▶ [GIVEN PASSAGE]:
----
I am glad this question is being asked, as I have a 16-month-old son who will need to be potty-trained sooner than later. He is young, but has been showing signs for months, such as going to the same couple spots in the house when he has to go poop and grabbing his diaper when he pees. When I notice he is pooping, I will sometimes put him on the toilet and make a big deal about it when he's finished. I am hoping this might help him have an easier time when it’s really time to give potty-training a go. My husband and I are thinking of giving it a shot this summer, but ultimately I think he will do it when he's good and ready.
Looking forward to seeing what everyone has to stay about this. I could use any tips I can get!
With my girls it was easy. They were just ready at two and went all night. It was a slam-dunk. I would put regular underwear on them, and when they had an accident, they didn’t like that feeling. Of course, this only works if you are able to be outside, as you don’t want that type of accident in the home! With my grandson and foster son, it was a different story. We tried and tried with my grandson and he just wasn’t having it. We learned we simply needed to wait until he knew he was ready. We knew he was ready because he woke up dry every morning, but he still wasn’t having it, so we let it go. One day on a 15-hour car ride, he decided he was ready and he never went back. With my foster son, who is 2-1/2, he wants to badly, but will sit on the potty for a long time, but will just not go. So with him too, I shall wait. I learned the more you push, the more they push back. When the time is right it will happen.
Once the weather cooperates it will be the ideal time for potty training. When my kids were showing the usual signs: staying dry through the night, putting themselves on their potty chair and such, I knew it was getting to be that time. Unfortunately, it seemed any strides we made at home would be undone as soon as we left the house – literally. I remember saying, “We do great in the house; he/she’s running around naked and as soon as they need to go, they put themselves on the potty, but if I need to run an errand, no sooner have we left the house and they have an accident!”
It was very discouraging. The change in atmosphere and routine was just the amount of encouragement they needed to forget about the task at hand and I felt we were back to square one.
----
(Dataset items)
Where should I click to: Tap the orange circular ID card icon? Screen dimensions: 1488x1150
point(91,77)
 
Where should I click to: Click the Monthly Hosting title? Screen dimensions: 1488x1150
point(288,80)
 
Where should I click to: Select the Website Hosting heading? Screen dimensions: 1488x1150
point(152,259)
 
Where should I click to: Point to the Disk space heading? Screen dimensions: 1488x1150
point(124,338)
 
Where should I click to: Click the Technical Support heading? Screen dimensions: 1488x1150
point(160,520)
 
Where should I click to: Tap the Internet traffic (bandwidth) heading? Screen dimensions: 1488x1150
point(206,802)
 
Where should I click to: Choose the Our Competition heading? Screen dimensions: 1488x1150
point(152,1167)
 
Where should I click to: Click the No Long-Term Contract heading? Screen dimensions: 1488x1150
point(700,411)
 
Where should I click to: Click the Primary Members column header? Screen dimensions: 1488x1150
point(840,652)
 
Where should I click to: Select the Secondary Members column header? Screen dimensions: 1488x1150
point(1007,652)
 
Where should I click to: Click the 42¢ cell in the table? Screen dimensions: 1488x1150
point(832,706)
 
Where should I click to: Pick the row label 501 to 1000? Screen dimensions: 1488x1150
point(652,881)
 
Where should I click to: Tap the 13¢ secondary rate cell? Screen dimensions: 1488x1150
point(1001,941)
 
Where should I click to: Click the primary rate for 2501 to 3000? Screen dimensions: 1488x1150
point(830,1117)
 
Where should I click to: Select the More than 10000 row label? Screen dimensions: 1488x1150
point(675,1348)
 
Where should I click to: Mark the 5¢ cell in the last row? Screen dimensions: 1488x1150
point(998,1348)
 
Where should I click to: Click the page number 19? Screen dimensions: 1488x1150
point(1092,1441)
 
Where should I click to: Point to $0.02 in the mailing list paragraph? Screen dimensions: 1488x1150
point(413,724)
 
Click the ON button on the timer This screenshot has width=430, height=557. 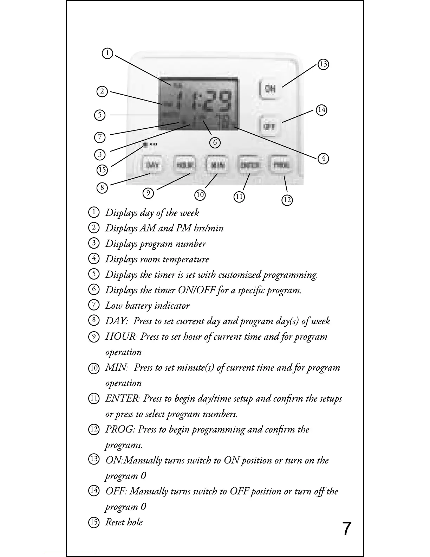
----
▶ [OBJECTIVES]:
- 1) According to the potty-training discussion, what happened with the grandson during the 15-hour car ride?
- 2) Carry on the potty-training discussion from its last sentence.

▶ [ANSWERS FOR THIS EXERCISE]:
- 1) He decided he was ready and never went back.

- 2)
I'm a firm believer in the three-day rule – three solid days of consistency to achieve results. Potty training is no different and this method really worked for all four of my babies. As soon as we had warm weather, I picked three days in the week where I had nothing to do and nowhere to go. I stocked up on supplies, like groceries, and especially bribery treats (I chose M&M's). I performed all necessary errand running and holed up for three days of naked time!
The big thing is to never mention the treat. I didn't come up with this one; we relied on the teachings of the wonderful Dr. Jacob Azerrad, whose methods are outlined in many child-rearing books.
Here's the process: first, mentally prepare the child at bedtime for what's to come, re-enforce their "big boy/girl" status. On day one, no clothing on the bottom, breakfast, wait 15 minutes, put them on the potty. If they leave the potty, go get them, put them back, but make it sound fun. Provide tons of reading material, crayons and coloring books, Legos – whatever it takes to keep them there. As soon as they go in the potty, sing, dance, cheer and present them with an M&M (without ever actually saying, “Now you get a treat,” or anything about the treat). In their mind they will make the connection, which means more to them than you telling them what they’ll get. Wash, rinse, repeat; three days and you should have an independent potty-er!
My kids are older, but since I have watched many kids along the way I have seen many situations. Here is a short list of things I have learned:
- They all learn! No child will be in first grade raising their hand with a diaper poking out the top of their pants, I promise.
- Every child is different, not just boys and girls. Every experience will have a uniqueness to it. That’s okay.
- They may show all of the signs of “readiness,” but still not do it. Sometimes it really is up to them. My son was this way and I let it be up to him, and one day he just went for it. Never looked back.
- Talk about it! A lot. That is part of the learning process. When you are changing a yucky diaper, talk about how yucky it feels on them and how much better it would feel if it went straight into a toilet. Talk about cool older kids the child knows that go on the potty, etc. Kids are smart and do get a lot from good dialogues.
- Make up a fun pee-pee/poopy song and dance. So silly, but so fun.
- Get them excited about what kind of underwear they are going to pick out at the store. This can be a huge motivator!
- Pull-ups have the tendency to become overpriced diapers that are way harder to change kids out of.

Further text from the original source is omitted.